== Data for this task ==
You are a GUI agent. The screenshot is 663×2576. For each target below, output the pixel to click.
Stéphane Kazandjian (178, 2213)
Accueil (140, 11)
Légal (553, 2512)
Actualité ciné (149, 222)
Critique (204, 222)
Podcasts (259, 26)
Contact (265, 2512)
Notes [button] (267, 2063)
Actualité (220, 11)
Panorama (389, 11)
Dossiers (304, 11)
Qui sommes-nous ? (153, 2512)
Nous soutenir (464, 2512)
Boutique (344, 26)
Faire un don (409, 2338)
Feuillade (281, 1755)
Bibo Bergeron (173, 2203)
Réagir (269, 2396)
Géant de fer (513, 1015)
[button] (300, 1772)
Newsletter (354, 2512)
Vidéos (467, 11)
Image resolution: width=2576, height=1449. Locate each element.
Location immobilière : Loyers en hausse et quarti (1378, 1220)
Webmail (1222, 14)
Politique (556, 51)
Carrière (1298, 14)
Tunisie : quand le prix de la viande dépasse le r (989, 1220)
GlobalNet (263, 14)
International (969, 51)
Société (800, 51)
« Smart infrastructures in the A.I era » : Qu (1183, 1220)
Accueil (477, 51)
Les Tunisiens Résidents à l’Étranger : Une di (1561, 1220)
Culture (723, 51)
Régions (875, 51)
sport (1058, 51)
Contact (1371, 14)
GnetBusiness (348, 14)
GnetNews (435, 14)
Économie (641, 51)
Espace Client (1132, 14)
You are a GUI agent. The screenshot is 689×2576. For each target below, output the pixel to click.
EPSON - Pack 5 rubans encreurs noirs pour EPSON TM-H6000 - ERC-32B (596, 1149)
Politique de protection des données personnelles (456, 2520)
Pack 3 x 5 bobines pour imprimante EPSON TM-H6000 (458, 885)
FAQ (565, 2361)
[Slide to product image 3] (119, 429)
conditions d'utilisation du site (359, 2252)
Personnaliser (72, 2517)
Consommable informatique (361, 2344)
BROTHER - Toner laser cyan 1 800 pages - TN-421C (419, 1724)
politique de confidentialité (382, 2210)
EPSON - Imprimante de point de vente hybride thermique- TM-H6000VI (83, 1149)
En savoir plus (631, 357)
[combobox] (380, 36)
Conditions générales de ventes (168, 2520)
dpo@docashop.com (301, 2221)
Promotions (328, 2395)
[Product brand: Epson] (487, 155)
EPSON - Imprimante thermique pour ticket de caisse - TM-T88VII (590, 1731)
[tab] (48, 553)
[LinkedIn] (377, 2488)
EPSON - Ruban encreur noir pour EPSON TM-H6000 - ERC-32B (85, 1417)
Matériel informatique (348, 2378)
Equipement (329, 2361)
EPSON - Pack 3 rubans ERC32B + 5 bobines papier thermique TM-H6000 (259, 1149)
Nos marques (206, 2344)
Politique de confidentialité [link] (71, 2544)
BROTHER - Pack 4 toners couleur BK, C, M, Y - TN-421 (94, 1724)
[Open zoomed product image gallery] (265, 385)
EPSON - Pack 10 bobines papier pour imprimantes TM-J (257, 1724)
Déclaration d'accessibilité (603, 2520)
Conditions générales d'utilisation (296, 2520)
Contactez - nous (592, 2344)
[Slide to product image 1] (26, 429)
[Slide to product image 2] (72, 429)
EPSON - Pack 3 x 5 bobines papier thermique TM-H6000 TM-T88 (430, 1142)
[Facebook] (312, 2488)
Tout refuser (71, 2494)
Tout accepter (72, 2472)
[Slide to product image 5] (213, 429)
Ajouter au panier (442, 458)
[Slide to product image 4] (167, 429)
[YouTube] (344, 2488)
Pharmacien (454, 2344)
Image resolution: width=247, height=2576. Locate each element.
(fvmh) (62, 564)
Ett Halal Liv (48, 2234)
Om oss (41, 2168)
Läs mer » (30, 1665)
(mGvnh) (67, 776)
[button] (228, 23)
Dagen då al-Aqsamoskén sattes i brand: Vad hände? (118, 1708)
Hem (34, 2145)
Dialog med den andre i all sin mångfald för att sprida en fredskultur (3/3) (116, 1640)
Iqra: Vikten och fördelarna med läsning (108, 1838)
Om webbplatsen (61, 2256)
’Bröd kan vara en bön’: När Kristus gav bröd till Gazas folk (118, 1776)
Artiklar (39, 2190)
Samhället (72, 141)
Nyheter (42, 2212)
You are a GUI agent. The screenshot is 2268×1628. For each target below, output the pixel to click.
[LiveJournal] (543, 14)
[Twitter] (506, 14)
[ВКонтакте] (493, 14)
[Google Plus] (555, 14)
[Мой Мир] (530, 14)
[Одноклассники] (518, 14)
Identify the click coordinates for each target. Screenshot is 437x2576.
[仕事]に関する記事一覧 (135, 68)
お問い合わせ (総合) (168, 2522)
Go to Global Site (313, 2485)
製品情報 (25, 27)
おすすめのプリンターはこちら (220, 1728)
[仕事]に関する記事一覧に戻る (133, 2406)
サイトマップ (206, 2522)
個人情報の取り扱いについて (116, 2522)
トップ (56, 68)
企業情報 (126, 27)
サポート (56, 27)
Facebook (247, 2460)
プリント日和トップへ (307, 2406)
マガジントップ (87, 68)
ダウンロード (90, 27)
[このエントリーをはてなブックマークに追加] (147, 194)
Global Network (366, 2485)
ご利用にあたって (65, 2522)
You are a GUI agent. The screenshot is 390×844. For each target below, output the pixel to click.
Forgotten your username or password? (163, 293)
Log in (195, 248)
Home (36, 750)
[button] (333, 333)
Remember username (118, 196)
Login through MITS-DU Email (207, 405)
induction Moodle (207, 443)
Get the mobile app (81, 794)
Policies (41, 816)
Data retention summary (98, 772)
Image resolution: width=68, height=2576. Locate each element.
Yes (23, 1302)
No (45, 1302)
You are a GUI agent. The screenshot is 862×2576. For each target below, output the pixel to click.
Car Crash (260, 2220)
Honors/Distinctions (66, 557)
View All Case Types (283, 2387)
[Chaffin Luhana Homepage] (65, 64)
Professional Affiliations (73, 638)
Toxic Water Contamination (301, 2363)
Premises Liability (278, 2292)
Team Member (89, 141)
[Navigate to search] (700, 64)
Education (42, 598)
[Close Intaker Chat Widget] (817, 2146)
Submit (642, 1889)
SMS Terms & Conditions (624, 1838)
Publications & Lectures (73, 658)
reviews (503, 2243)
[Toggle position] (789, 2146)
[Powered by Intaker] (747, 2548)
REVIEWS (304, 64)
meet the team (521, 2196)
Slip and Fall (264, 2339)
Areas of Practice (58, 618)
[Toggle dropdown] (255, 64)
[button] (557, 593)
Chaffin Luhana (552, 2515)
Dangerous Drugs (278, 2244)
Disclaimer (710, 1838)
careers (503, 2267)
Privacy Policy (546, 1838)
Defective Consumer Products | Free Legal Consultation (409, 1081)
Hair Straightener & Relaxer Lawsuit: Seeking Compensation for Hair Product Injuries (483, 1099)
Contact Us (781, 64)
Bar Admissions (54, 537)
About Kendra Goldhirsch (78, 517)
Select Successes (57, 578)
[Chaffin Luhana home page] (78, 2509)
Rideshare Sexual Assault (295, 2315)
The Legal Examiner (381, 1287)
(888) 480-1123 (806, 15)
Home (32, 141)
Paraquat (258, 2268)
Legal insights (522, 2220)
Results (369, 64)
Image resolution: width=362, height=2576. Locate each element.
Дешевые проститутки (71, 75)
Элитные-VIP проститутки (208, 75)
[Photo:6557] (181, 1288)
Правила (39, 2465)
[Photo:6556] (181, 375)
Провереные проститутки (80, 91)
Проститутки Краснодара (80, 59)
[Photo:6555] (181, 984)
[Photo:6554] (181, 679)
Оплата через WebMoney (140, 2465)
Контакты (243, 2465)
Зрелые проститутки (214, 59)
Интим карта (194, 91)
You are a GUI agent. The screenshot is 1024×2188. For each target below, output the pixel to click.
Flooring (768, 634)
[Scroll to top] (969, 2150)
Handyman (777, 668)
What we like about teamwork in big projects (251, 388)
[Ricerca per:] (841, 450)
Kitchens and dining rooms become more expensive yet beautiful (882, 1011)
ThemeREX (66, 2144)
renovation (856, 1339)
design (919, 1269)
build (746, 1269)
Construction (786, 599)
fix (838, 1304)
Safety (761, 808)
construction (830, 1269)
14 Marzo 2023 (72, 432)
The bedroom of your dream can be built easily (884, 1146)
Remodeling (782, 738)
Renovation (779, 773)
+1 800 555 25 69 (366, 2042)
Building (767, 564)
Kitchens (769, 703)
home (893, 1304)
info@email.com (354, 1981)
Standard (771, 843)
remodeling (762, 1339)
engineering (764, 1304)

== Problem to work on ==
Could you restate word for word the lines above, from the one that contains "[Slide to product image 4] (167, 429)" through the one that contains "[Одноклассники] (518, 14)", and no others?

== Result of the exercise ==
[Slide to product image 4] (167, 429)
[YouTube] (344, 2488)
Pharmacien (454, 2344)
Image resolution: width=247, height=2576. Locate each element.
(fvmh) (62, 564)
Ett Halal Liv (48, 2234)
Om oss (41, 2168)
Läs mer » (30, 1665)
(mGvnh) (67, 776)
[button] (228, 23)
Dagen då al-Aqsamoskén sattes i brand: Vad hände? (118, 1708)
Hem (34, 2145)
Dialog med den andre i all sin mångfald för att sprida en fredskultur (3/3) (116, 1640)
Iqra: Vikten och fördelarna med läsning (108, 1838)
Om webbplatsen (61, 2256)
’Bröd kan vara en bön’: När Kristus gav bröd till Gazas folk (118, 1776)
Artiklar (39, 2190)
Samhället (72, 141)
Nyheter (42, 2212)
You are a GUI agent. The screenshot is 2268×1628. For each target below, output the pixel to click.
[LiveJournal] (543, 14)
[Twitter] (506, 14)
[ВКонтакте] (493, 14)
[Google Plus] (555, 14)
[Мой Мир] (530, 14)
[Одноклассники] (518, 14)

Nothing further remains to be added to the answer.